Budget and quota controls prevent runaway usage and align AI spend with organizational objectives.

tip

AI cost is not a model problem — it is a governance problem. Set limits before you need them.


Budget vs Quota

ConceptUnitApplied to
BudgetUSD ($)Team or Virtual Key
QuotaTokens per minute (TPM) or Requests per minuteTeam or Virtual Key

Use Budget for financial control. Use Quota for operational control (e.g., rate limiting a specific app).


Edit a Team Budget

  1. Go to Teams.
  2. Open the Team by clicking on its ID or Edit team action.
  3. Go to the Settings tab.
  4. Click on Edit Settings button.
  5. Set:
    • Max Budget (USD): hard limit — requests are blocked once reached.
    • Soft Budget (USD): soft limit — trigger alerting emails
    • Soft Budget Alerting emails: set a comma separated list of alert recipients for team budget
    • Team Member Budget (USD): Set a budget per team member.
    • Reset budget: daily, weekly, or monthly reset period.
  6. Click Save Changes.
Email Integration Required

Team soft budget alerts are sent via email. An active email integration (SendGrid, Resend, or SMTP) must be configured on Dedicated Gateway instance for alerts to be delivered.

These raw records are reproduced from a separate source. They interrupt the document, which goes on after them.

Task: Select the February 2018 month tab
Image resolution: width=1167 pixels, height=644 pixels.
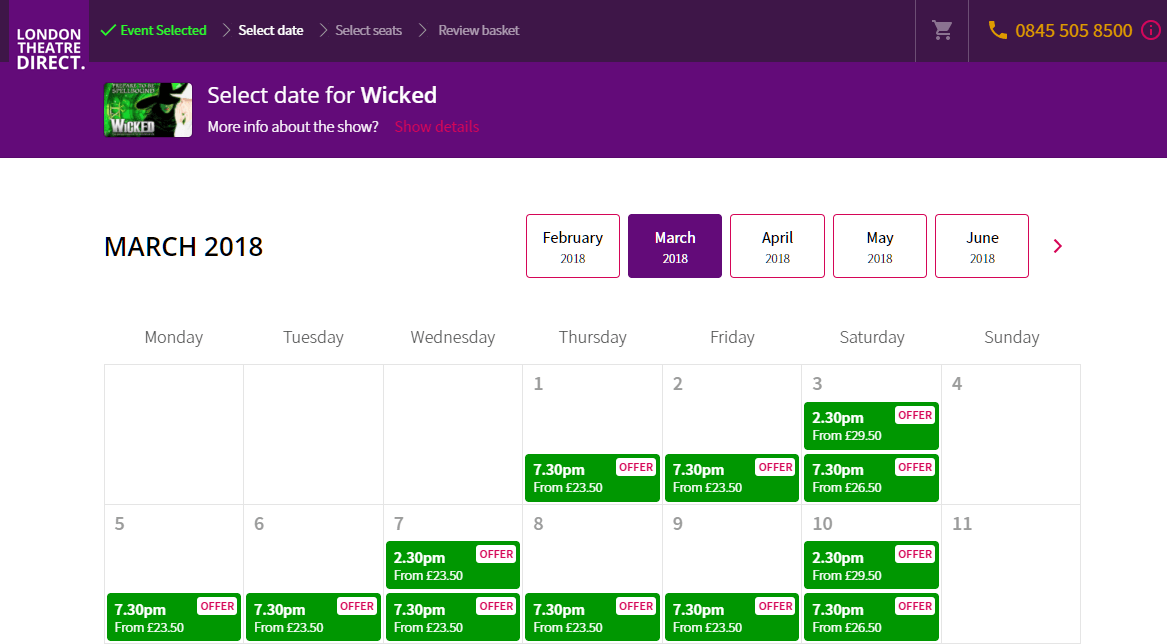Action: click(x=573, y=246)
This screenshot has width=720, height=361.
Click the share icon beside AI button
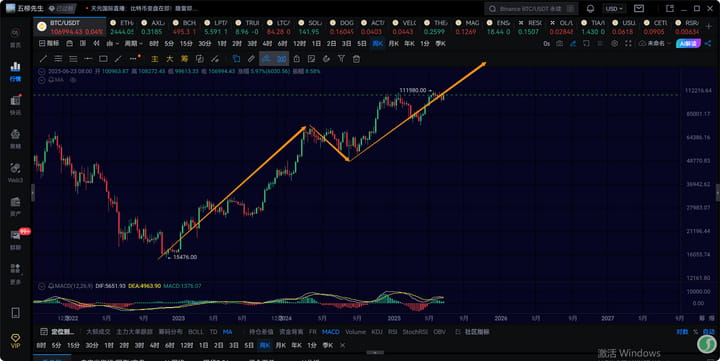coord(708,44)
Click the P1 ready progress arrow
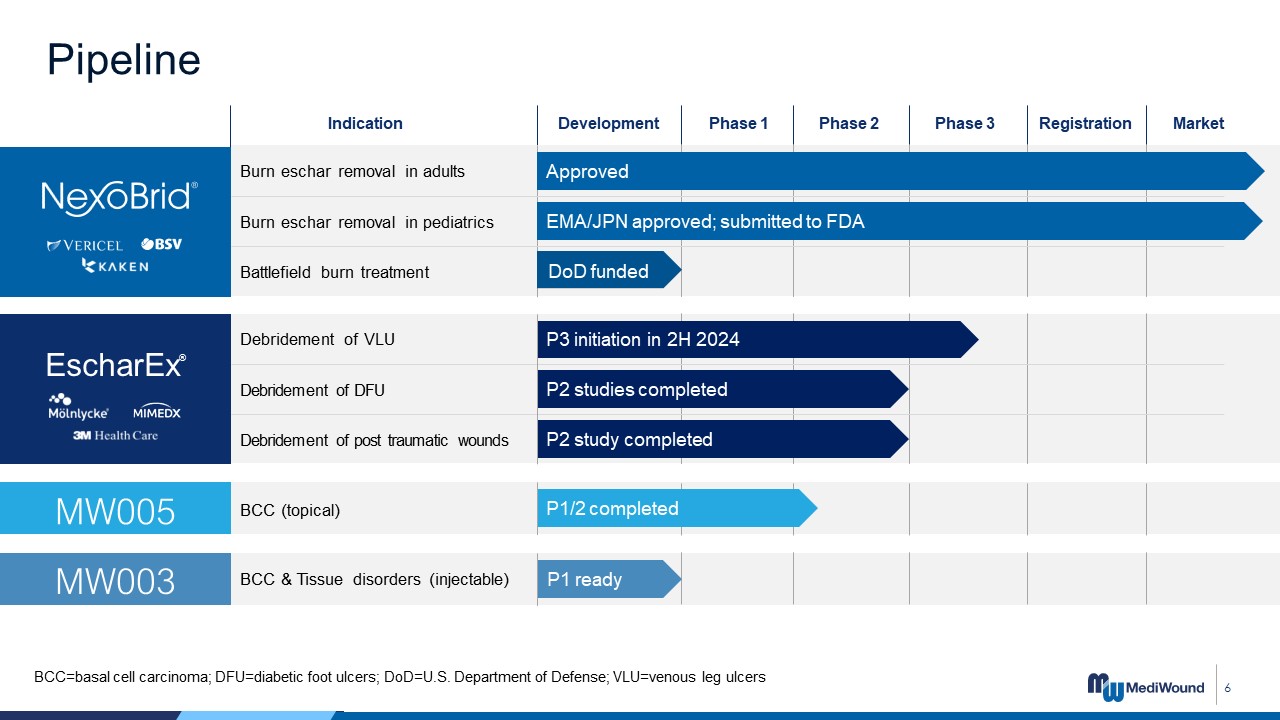1280x720 pixels. [603, 580]
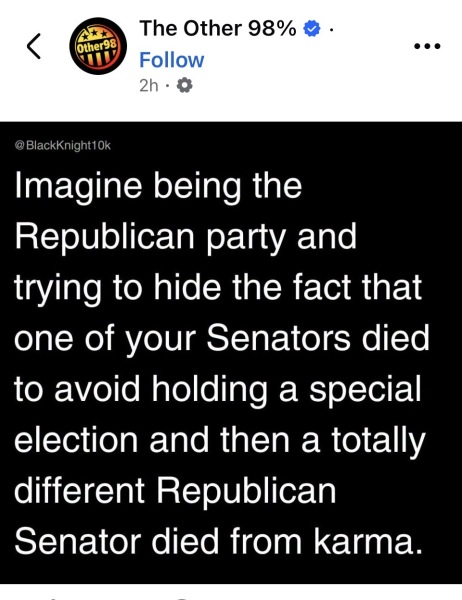Click the word 'karma' in the post
462x600 pixels.
(364, 543)
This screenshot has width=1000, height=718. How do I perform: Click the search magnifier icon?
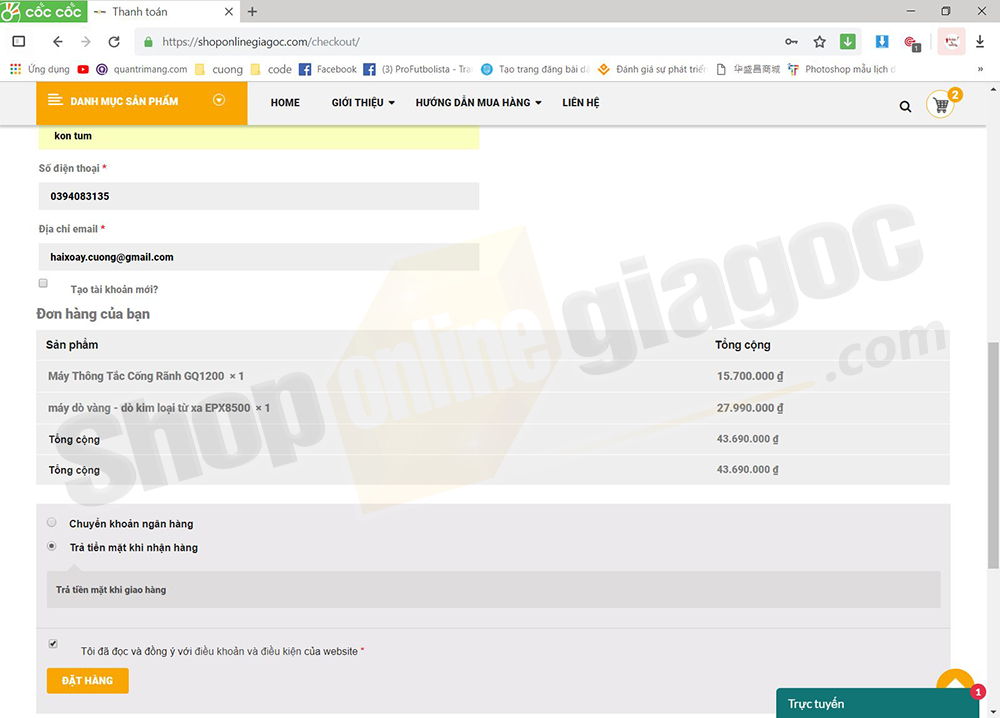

This can be done by our IG1 AI Professional Service Team on demand.

Ask IG1 Team through Support for more details.


Edit a Virtual Key Budget

  1. Go to Virtual Keys.
  2. Open the target key.
  3. Go to the Settings tab.
  4. Click on Edit Settings button.
  5. Set:
    • Max Budget (USD): hard limit — requests are blocked once reached.
    • Reset budget: daily, weekly, or monthly reset period.
  6. Click Save Changes.
note

Key-level budgets are additive with team budgets. A key cannot exceed its own limit even if the team budget has remaining capacity.


Set Token Quotas

  1. Open a Team or Virtual Key.
  2. Go to the Settings tab.
  3. Click on Edit Settings button..
  4. Set:
    • Requests per Minute (RPM)
    • Tokens per Minute (TPM)

What happens when a limit is reached?

Limit typeBehavior
Budget exceeded429 - Budget exceeded
RPM exceeded429 - Rate limit exceeded
TPM exceeded429 - Rate limit exceeded

Always handle 429 errors in your application with exponential backoff.